Keep a rotation log:

```markdown
## Key Rotation Log

| Date | Old Key ID | New Key ID | Reason | Performed By |
|------|-----------|-----------|---------|-------------|
| 2024-03-28 | a1b2c3... | d4e5f6... | Scheduled | ops-team |
| 2024-03-15 | x9y8z7... | q1w2e3... | Security incident | security-team |
```

### 5. Backup Keys

Keep offline backups of old keys for 30 days:

```bash
# Export key to encrypted backup
gpg --encrypt --recipient security@example.com old-signing-key.pem > backup-2024-03-28.gpg

# Store securely
aws s3 cp backup-2024-03-28.gpg s3://secure-backups/arete-keys/
```

## Troubleshooting

### Old Tokens Failing After Rotation

**Symptoms:** Clients with old tokens can't connect after rotation.

**Diagnosis:**
```rust
// Check if old key is still present
let keys = verifier.key_ids().await;
if !keys.contains(&old_key_id) {
    println!("Old key was removed too early");
}
```

**Solution:** Increase grace period or re-add old key temporarily.

### High Verification Latency

**Symptoms:** Slower token verification during rotation.

**Cause:** Verifying against multiple keys.

**Solution:**
- Primary key is checked first (fast path)
- Monitor `verification_latency_us` metric
- Consider shorter grace periods

### Key ID Mismatch

**Symptoms:** Tokens failing with `KeyNotFound`.

**Diagnosis:**
```rust
// Decode token header to check kid
let parts: Vec<&str> = token.split('.').collect();
let header = base64_decode(parts[0]);
println!("Token kid: {}", header.kid);

// Check JWKS
println!("Available keys: {:?}", verifier.key_ids().await);
```

**Solution:** Ensure token issuer and verifier use same key IDs.

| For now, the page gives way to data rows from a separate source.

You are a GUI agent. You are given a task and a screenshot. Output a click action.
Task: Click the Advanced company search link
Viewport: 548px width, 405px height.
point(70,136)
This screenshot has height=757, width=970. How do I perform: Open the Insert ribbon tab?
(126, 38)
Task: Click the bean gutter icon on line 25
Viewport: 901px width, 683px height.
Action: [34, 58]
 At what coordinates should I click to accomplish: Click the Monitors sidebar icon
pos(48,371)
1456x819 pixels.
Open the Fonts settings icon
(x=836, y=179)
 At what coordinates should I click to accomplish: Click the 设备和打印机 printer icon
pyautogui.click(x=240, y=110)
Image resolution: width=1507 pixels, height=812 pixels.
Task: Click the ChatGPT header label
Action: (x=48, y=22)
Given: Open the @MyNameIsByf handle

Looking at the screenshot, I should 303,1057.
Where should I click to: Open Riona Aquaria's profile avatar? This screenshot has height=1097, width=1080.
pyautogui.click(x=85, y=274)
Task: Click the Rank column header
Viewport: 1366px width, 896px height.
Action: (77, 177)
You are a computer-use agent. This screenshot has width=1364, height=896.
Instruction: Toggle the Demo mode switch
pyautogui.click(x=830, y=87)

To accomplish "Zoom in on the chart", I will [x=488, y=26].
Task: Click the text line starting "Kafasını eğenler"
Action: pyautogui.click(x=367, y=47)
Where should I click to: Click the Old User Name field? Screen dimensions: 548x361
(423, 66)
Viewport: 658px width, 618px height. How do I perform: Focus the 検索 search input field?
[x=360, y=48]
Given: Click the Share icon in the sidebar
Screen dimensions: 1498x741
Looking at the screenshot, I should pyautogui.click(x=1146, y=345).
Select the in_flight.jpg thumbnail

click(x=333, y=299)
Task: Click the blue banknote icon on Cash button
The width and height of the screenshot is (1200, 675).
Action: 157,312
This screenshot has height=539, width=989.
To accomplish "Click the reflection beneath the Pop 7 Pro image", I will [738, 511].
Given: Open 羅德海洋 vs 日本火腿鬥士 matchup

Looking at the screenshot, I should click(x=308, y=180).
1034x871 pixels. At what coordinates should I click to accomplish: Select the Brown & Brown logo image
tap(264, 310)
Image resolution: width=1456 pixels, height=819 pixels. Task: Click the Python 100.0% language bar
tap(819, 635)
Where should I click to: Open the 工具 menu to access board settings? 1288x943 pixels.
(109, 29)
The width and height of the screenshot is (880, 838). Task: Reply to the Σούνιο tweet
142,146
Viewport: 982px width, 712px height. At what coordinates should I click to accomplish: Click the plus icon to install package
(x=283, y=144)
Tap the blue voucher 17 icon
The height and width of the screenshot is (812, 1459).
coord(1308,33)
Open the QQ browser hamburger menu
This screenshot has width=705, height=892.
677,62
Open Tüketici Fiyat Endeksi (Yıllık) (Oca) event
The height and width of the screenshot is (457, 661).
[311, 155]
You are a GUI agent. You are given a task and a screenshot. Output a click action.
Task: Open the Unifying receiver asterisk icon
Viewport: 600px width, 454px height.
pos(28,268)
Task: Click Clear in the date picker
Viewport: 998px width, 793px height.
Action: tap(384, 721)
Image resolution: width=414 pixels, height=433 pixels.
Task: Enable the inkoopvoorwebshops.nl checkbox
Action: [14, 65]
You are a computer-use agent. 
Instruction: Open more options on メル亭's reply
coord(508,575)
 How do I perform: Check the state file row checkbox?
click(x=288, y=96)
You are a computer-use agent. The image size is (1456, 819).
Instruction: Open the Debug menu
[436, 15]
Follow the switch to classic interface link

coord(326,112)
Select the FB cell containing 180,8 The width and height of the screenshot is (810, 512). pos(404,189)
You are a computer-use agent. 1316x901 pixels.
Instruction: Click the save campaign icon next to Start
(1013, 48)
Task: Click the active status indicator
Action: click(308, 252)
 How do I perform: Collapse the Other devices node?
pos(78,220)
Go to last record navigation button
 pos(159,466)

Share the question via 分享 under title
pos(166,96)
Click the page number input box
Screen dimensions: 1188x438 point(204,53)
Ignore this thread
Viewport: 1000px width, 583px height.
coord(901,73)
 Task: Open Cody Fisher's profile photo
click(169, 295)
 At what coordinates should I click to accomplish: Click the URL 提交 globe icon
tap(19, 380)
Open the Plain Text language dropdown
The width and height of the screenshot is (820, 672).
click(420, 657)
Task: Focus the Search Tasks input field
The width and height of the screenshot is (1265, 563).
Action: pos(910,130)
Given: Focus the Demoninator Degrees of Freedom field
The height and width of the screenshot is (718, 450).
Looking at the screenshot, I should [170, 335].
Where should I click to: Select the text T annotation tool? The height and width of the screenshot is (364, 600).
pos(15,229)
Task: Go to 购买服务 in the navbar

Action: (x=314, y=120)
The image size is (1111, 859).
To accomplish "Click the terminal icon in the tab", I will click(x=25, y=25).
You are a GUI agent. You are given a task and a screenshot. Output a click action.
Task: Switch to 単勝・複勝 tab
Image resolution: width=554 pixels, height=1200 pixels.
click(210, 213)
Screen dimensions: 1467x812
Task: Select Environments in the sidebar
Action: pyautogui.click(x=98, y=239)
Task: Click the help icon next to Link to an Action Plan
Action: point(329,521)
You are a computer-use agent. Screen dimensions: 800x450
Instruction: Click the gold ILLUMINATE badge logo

## Platform-Specific Notes

### Self-Hosted

You control the full rotation process:

```rust
// Direct access to verifier
let verifier = MultiKeyVerifier::new(...);
verifier.add_key(new_key).await;
```

### Arete Cloud

Key rotation is managed automatically:

- Platform rotates keys every 90 days
- Grace period: 24 hours
- JWKS endpoint always includes active keys

No action required - keys are transparently rotated.

## Migration from Single-Key

If you're currently using a single key:

```rust
// Before: Single key
let verifier = TokenVerifier::new(key, issuer, audience);
let plugin = SignedSessionAuthPlugin::new(verifier);

// After: Multi-key (enables future rotation)
let verifier = MultiKeyVerifier::from_single_key(key, kid, issuer, audience);
let plugin = SignedSessionAuthPlugin::new_with_multi_key_verifier(verifier);
```

The migration is backward-compatible - existing tokens continue to work.

## Summary

Key rotation with Arete is:

- **Zero-downtime**: Grace period allows gradual migration
-**Automatic cleanup**: Expired keys are removed automatically
-**Observable**: Full audit trail of rotation events
-**Flexible**: Supports scheduled and emergency rotations

Follow this guide to maintain secure, compliant authentication for your Arete deployment.